9.8 Conclusion: Where Do We Go from Here

Ambassador Donald Steinberg, USAID Deputy Administrator, emphasized how important it is to make the leap from measuring inputs and outputs to measuring outcomes. At the 2011 GYEOC, he noted that rather than measuring performance based solely on the number of books purchased or teachers trained, measurement needs to focus on how many students learned to read. The YEO field has made impressive strides in that respect; the field’s evidence base continues to deepen with the use of more true impact evaluations. Techniques utilized to interact with youth are more sophisticated. Still, more quality evaluations and impact assessments are needed to strengthen the evidence base and contribute to the policy case for YEO programming. Next steps for the field include the following:

  • Get the right M&E tools into the right hands at the right time. There continues to be a gap between the state of the art in M&E and its practical implementation in the YEO field. Strengthening organizational capacity for M&E within YEO programming has recently become a high priority. Now that more sophisticated tools exist and are operating within the YEO field, the field must make sure that those tools are: (1) matched to a program’s objective, scale, and scope; (2) incorporated into YEO programs during initial funding and design phases; and (3) utilized appropriately throughout program implementation. This is especially true for impact evaluation. Accounting for the true costs, realistic timelines, and types of partnerships needed for impact evaluation is critical. This should happen during donor decision-making, proposal-writing, and program design. In addition, professional development efforts must extend to practitioners to ensure that high quality, youth-sensitive M&E reaches the “front lines.”
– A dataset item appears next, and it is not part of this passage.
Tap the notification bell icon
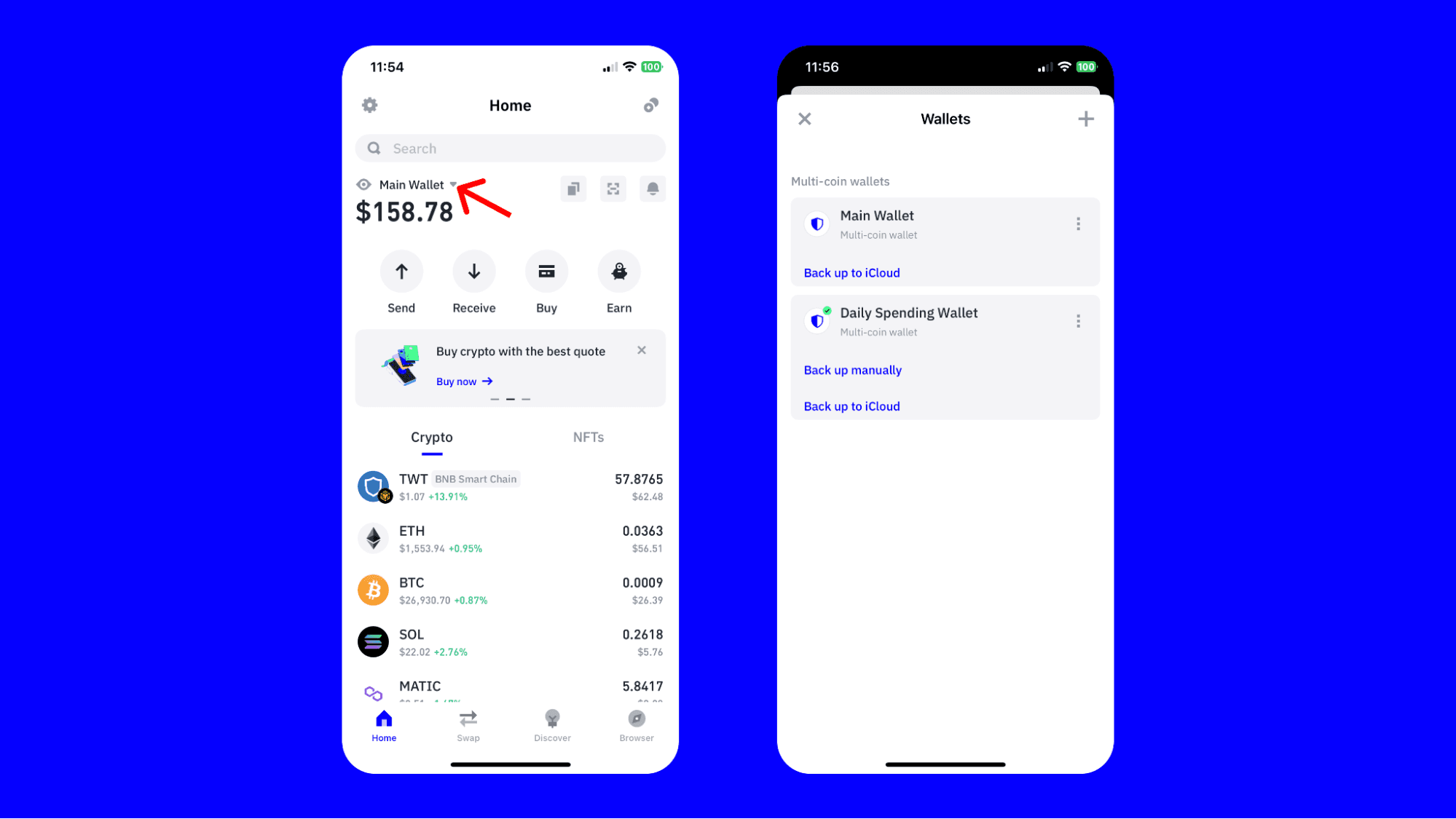Screen dimensions: 1456x819 tap(652, 188)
  • Close the feedback loop between impact evaluation and program/policy design. Impact evaluation can serve to test and/or validate models or approaches. Once completed, results should fuel future learning for the field and inform program and policy decisions. Donors can play a critical role by connecting to each other and sharing learning between their partner organizations. Some donors are making these connections, and are considering ways to share the learning broadly. New global (see Chapter 14) and regional associations can ensure that impact evaluation results are shared and incorporated into new program design.
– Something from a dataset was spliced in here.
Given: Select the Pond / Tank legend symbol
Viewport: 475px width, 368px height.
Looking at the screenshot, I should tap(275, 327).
  • Cross-check quantitative data with qualitative data and vice-versa. Gone are the days when anecdotal evidence could be used to prove a program’s impact. Straight numbers, while important, do not always account for numerous factors outside the scope of the program. In the coming year, M&E efforts should include both quantitative and qualitative data collection. That data should be compared and analyzed so that full story behind the YEO program’s impact emerges.
  • Putting the youth into YEO-focused M&E. Presenters at the 2011 GYEOC shared advice and strategies on how to ensure that M&E implementation is tailored to the field’s target population: youth. Too often, M&E strategies for adults are blindly copied and applied to YEO programs without special consideration of the youth’s developmental necessities and practical or logistical constraints related to working with young people. Quality assurance in the YEO-field will depend on M&E that is tailored to young people.